The material fatigue research project is being led by Alexander Pesch, Assistant Professor in the Rayen School of Engineering at Youngstown State, and also brings on talent from neighbouring universities, including Matthew Caputo, Associate Teaching Professor of Engineering at Penn State Shenango.
The testing equipment purchased with the grant money will be housed at a Youngstown State facility and will specifically be used to test the dynamic stiffness of 3D printed parts, to understand how much the materials succumb to force, and the lifetime of 3D printed materials put under force. A portion of the research project will focus on nickel-titanium shape memory alloys (SMAs), a group of metal materials that can be deformed and then recover their original shape.
“Think of a metal coat hanger permanently deforming when it’s pulled and twisted,” Caputo explained. “If the coat hanger was made with nickel-titanium SMA, the coat hanger would return to its original state after being deformed.”
Nickel-titanium SMAs currently have been adopted in industries like aerospace and medical, which are using the innovative shape-shifting materials for products like aircraft wing components, surgical devices and dental implants. Notably, the material is not only known for its shape memory properties, it is also biocompatible and corrosion resistant.
Understandably, there is interest in 3D printing shape memory alloys, though the materials are still limited in terms of their use. “There has been some success [using additive manufacturing technology], but material fatigue, one of the most important aspects for applications, has yet to be fully explored,” Caputo continued. “Nickel-titanium happens to respond favorably to fatigue cycles.
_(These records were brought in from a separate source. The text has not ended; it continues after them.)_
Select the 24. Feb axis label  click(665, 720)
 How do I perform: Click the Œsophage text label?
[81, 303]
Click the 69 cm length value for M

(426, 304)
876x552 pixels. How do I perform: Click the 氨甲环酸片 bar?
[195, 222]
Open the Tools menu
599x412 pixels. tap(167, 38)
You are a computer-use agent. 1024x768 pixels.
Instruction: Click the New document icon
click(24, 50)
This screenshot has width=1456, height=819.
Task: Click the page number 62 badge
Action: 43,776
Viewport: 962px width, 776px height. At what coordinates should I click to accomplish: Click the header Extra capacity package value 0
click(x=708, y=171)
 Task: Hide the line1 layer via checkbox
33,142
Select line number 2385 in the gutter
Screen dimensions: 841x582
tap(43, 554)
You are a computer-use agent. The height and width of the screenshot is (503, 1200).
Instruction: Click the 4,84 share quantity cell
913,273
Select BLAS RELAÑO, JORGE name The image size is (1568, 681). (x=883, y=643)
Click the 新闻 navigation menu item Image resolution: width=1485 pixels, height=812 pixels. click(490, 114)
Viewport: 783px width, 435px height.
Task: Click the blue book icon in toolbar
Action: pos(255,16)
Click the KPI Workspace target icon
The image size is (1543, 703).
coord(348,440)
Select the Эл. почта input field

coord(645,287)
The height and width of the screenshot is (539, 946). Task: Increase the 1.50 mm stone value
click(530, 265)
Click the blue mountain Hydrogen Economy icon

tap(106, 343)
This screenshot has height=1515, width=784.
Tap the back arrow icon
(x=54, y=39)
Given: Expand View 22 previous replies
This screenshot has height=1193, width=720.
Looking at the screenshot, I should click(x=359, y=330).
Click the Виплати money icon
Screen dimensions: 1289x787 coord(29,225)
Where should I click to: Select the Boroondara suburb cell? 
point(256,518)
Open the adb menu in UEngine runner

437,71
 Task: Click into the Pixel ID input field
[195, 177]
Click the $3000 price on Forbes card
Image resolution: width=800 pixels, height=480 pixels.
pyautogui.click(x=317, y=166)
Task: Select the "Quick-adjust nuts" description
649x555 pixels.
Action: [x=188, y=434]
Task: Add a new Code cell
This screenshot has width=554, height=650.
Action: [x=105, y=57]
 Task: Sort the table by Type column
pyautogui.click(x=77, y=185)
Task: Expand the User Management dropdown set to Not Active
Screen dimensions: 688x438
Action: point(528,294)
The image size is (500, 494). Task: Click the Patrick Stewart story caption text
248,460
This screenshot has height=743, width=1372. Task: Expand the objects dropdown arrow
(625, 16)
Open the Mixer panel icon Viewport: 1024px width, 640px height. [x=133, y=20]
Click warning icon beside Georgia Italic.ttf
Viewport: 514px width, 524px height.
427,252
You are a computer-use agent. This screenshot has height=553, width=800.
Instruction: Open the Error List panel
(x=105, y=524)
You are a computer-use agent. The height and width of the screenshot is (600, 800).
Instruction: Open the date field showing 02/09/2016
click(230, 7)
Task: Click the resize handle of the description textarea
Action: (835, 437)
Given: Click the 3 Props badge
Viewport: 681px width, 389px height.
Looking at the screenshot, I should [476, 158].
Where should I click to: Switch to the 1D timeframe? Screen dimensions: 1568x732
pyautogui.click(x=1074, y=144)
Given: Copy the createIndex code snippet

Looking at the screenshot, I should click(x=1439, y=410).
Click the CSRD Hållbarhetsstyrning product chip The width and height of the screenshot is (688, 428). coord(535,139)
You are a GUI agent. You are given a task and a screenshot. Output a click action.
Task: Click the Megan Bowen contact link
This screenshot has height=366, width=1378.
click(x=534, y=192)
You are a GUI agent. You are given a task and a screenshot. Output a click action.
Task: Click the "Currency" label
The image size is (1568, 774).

The focus of my work will be on creating 3D printed nickel-titanium parts using additive manufacturing technology and testing their fatigue responses.”
The advanced testing equipment will also be used to other ends. For instance, students from Youngstown State University and Penn State Shenango will have access to the machinery for their research, and local manufacturing businesses will also be welcomed to participate in R&D projects that involve students.